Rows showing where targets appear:
########################################

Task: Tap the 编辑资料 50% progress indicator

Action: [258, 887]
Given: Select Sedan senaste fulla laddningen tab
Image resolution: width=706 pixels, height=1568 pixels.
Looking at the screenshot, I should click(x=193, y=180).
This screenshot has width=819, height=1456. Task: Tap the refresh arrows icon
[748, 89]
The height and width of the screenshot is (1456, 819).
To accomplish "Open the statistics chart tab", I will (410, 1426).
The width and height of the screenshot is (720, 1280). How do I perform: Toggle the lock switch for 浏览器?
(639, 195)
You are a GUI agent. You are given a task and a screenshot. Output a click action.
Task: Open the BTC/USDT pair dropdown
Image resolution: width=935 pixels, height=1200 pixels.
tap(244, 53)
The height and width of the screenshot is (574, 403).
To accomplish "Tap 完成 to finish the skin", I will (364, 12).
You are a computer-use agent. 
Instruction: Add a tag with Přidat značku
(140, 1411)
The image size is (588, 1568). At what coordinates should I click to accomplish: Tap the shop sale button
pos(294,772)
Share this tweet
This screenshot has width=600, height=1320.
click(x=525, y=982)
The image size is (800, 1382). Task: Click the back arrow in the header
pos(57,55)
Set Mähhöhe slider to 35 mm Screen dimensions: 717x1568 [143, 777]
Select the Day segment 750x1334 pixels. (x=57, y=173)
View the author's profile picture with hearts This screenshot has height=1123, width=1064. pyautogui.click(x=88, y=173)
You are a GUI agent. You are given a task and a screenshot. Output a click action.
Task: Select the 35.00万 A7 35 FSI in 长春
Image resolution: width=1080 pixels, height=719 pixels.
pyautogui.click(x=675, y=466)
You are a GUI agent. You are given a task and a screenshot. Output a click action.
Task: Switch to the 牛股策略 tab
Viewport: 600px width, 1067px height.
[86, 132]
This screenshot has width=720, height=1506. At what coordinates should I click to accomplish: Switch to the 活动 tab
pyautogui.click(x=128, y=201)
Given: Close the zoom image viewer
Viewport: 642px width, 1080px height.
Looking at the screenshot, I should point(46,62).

########################################

INSTRUCTIONS FOR THE TASK: Reproduce each of the items above line by line, without changing anything.

EXERCISE ANSWER:
Task: Tap the 编辑资料 50% progress indicator

Action: [258, 887]
Given: Select Sedan senaste fulla laddningen tab
Image resolution: width=706 pixels, height=1568 pixels.
Looking at the screenshot, I should click(x=193, y=180).
This screenshot has width=819, height=1456. Task: Tap the refresh arrows icon
[748, 89]
The height and width of the screenshot is (1456, 819).
To accomplish "Open the statistics chart tab", I will (410, 1426).
The width and height of the screenshot is (720, 1280). How do I perform: Toggle the lock switch for 浏览器?
(639, 195)
You are a GUI agent. You are given a task and a screenshot. Output a click action.
Task: Open the BTC/USDT pair dropdown
Image resolution: width=935 pixels, height=1200 pixels.
tap(244, 53)
The height and width of the screenshot is (574, 403).
To accomplish "Tap 完成 to finish the skin", I will (364, 12).
You are a computer-use agent. 
Instruction: Add a tag with Přidat značku
(140, 1411)
The image size is (588, 1568). At what coordinates should I click to accomplish: Tap the shop sale button
pos(294,772)
Share this tweet
This screenshot has width=600, height=1320.
click(x=525, y=982)
The image size is (800, 1382). Task: Click the back arrow in the header
pos(57,55)
Set Mähhöhe slider to 35 mm Screen dimensions: 717x1568 [143, 777]
Select the Day segment 750x1334 pixels. (x=57, y=173)
View the author's profile picture with hearts This screenshot has height=1123, width=1064. pyautogui.click(x=88, y=173)
You are a GUI agent. You are given a task and a screenshot. Output a click action.
Task: Select the 35.00万 A7 35 FSI in 长春
Image resolution: width=1080 pixels, height=719 pixels.
pyautogui.click(x=675, y=466)
You are a GUI agent. You are given a task and a screenshot. Output a click action.
Task: Switch to the 牛股策略 tab
Viewport: 600px width, 1067px height.
[86, 132]
This screenshot has width=720, height=1506. At what coordinates should I click to accomplish: Switch to the 活动 tab
pyautogui.click(x=128, y=201)
Given: Close the zoom image viewer
Viewport: 642px width, 1080px height.
Looking at the screenshot, I should point(46,62).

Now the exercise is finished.